In the current study, we found lower levels of self-esteem among patients with type D personality when compared to patients with non-type D personality. Lower self-esteem is characterized by decreased self-control and self-confidence, and reduction of cognitive performance. Additionally, lower self-esteem can be related to anxiety and depression, along with higher suicide risk [15, 16, 18, 19]. Previous studies have also found a reduction of self-esteem in FM [20, 48]. Nevertheless, to our knowledge, there are no studies that directly evaluated the association between type D personality and self-esteem in patients with FM. We also determined that the number of psychosomatic symptoms was significantly higher in patients with FM. This result was predictable, given the colossal amount of evidence regarding the increased frequency of psychosomatic complaints in FM [19]. Increased frequency of psychosomatic symptoms in FM also highlights the multifaceted nature of the disease [49].

The present study has some limitations. First, the study included only female patients and the results are not applicable to men with FM. Although a relation between type D personality and FM has been shown, the cross-sectional design has not been able to determine any cause and effect relationship. Last but not least, we did not evaluate the treatment used by FM patients.

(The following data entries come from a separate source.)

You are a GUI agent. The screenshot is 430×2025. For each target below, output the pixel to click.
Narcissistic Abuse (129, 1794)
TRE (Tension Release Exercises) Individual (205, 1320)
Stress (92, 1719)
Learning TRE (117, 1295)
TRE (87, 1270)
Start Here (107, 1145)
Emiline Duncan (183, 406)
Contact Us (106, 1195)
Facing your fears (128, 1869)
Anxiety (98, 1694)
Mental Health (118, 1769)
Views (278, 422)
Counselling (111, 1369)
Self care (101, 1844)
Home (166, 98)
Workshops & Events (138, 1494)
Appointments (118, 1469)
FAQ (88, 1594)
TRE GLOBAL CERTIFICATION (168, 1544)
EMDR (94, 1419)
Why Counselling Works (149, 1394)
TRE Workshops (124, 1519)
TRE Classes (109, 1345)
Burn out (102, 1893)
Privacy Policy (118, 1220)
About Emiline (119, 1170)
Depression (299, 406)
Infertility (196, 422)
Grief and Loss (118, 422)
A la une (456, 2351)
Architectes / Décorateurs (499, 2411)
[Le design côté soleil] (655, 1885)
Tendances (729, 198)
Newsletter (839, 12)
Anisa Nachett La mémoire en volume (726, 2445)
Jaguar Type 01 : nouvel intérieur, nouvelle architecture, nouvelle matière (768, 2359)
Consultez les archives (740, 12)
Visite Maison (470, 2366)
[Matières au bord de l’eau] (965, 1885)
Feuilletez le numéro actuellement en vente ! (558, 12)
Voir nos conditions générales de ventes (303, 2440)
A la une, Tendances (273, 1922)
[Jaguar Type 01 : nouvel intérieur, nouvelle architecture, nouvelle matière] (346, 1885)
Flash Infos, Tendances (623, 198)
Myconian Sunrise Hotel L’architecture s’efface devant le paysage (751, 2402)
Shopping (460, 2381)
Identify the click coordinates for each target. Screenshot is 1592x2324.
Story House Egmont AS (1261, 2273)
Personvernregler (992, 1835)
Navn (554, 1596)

In conclusion, type D personality is more frequent in female patients with FM than that in healthy women. Type D personality is closely associated with FM, in addition to being associated with poorer education, lower occupation duration, lower self-esteem, a higher number of psychosomatic symptoms, anxiety, and depression in FM. Socially inhibited FM patients perceive that they have poorer health status. Defining personality traits and psychological tendencies in FM appears to be essential component of patient evaluation. Careful assessment of these factors and their confounders might prove beneficial to the improved management of patients with FM.